Siamo in sella tutto il giorno, qualche sosta
per la benzina ed una sigaretta, ma la Wild Atlantic Way ci ha ormai preso con
se.
Ci affacciamo per la prima volta sul Mare del
Nord ad ammirare le meravigliose scogliere di Glencolmbkille ed il suo
entroterra.
Nel nord dell’Europa si cena presto, rispetto
ai canoni più mediterranei, quindi verso metà pomeriggio cominciamo a cercare,
senza troppa preoccupazione, qualcosa per mangiare e dormire.
Facciamo un paio di giri (non voluti) attorno
ad un villaggio che ci sembra possa accoglierci.
In effetti Glencolmbkille ha il suo pub con
delle camere da letto al piano sovrastante, ma non ha da mangiare.
Si è fatta una certa, le 6 di pomeriggio per
la precisone; doccia e pronti per accomodarci a gustare la meritata cena.
Uhm !
Siamo in ritardo e un “ristorante” ci concede
un take away di fish and chips ed hamburger.
Torniamo al pub dove passeremo la notte e
mangiamo il nostro take away lì.
La maggior parte della truppa è stanca, ma
qualcuno si ferma a farsi un paio di pinte con il proprietario da sei generazioni
di quel pub.
I successivi due giorni seguiamo la Wild
Atlantic Way nel suo sinuoso percorso che disegna fiordi e costeggia falesie da
perdere il fiato; la cosa più incredibile che ho notato è l’erba; è incollata
alla roccia di quelle falesie fin giù dove arriva la marea: incredibile ed
incredibile il colore di quel verde; è proprio smeraldo.
Per la seconda notte in Ulster ci fermiamo a
Rathmelton, anzi, per essere precisi in un albergo (con annesso ristorante) a
più stelle di Rathmelton; stasera ci trattiamo da signori per la gioia di Carlo.

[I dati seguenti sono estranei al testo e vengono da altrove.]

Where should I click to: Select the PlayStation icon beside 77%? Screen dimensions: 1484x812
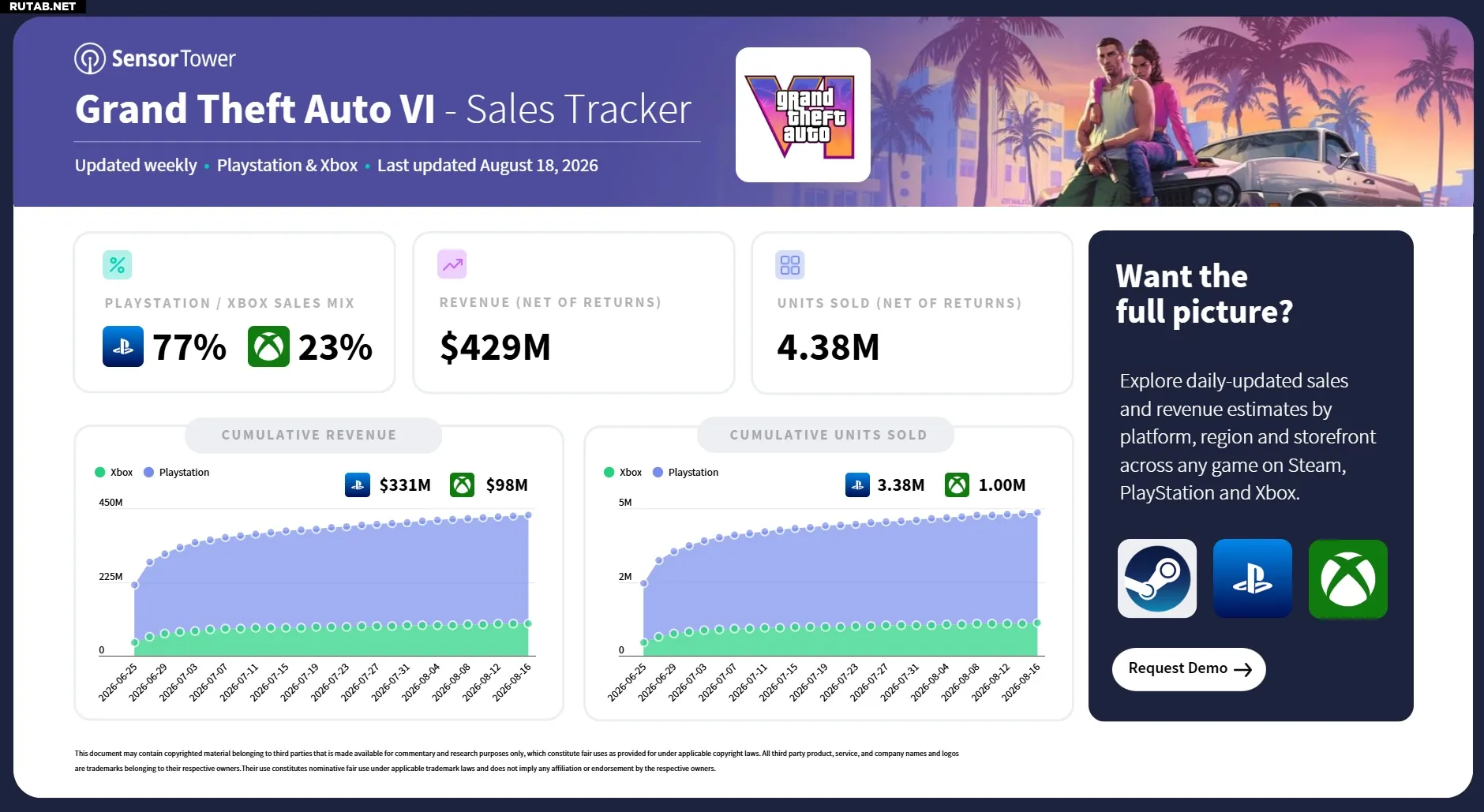coord(123,346)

Il vicinato continua a scarseggiare pur avendo
scelto una sistemazione ultracomoda. Fuori l’albergo il nulla. Usciamo dopo
cena per fumarci una sigaretta, ma giuro di non aver visto passare neanche una
macchina o un povero cristo!!! E allora buonanotte.
Si dorme bene negli alberghi con le stelle, ma
non siamo lì, a 55 gradi nord, per rotolarci nelle lenzuola, anche perché il
mio compagno di stanza designato ha dei gran bei baffi a manubrio…!
Con tutto il dispiacere di Carlo si lascia la
comodità del Mulroy Woods Hotel e riprendiamo la strada.
Oggi c’è molto da vedere a cominciare dalla
visita guidata nella distilleria del Bushmill a Giant’s Causway, una spiaggia
sul mare del Nord da cui sono fuoriesciti 60 milioni di anni fa 40.000 colonne
basaltiche vulcaniche di esatta forma esagonale l’una incastonata nell’altra
come un’alveare, per finire a Ballymoney.
Il paesaggio che ci offre la spiaggia di
Giant’s Causway è irreale, di un altro pianeta; saltiamo da un esagono
all’altro come pedine della dama e rimaniamo affascinati da tanta
perfezione.
Fa caldo, fa veramente caldo così, ob torto
collo, per risalire la scogliera, al prezzo di un pound, prendiamo un autobus!
Lo so…ma non c’era alternativa, o a piedi (e con gli stivali da moto,
abbigliati da grande nord non è la scelta più furba) o con l’autobus;
all’unanimità autobus!
Di nuovo in sella c’è da raggiungere
Ballymoney. È un imperativo categorico imposto senza riserve dal buon Ludo.
Ballymoney è una cittadina totalmente anonima
e anche piuttosto bruttina dove però è nato e cresciuto Joey Dunlop e c’è il
suo pub, o meglio il pub che prende il suo nome gestito dalla moglie.
Lui, Joey, mito indiscusso del TT di Man, è
morto sicuramente facendo quello che amava: correre in moto su percorsi
cittadini. Ma ci torneremo.
Seduti sulle panche di legno fuori il pub ci
concediamo più di una pinta; io intanto noto un concessionario di moto ed
avendo rotto parte del casco (prontamente rimesso in uso dallo scotch americano
di Glauco) provo a farlo rimettere in sesto.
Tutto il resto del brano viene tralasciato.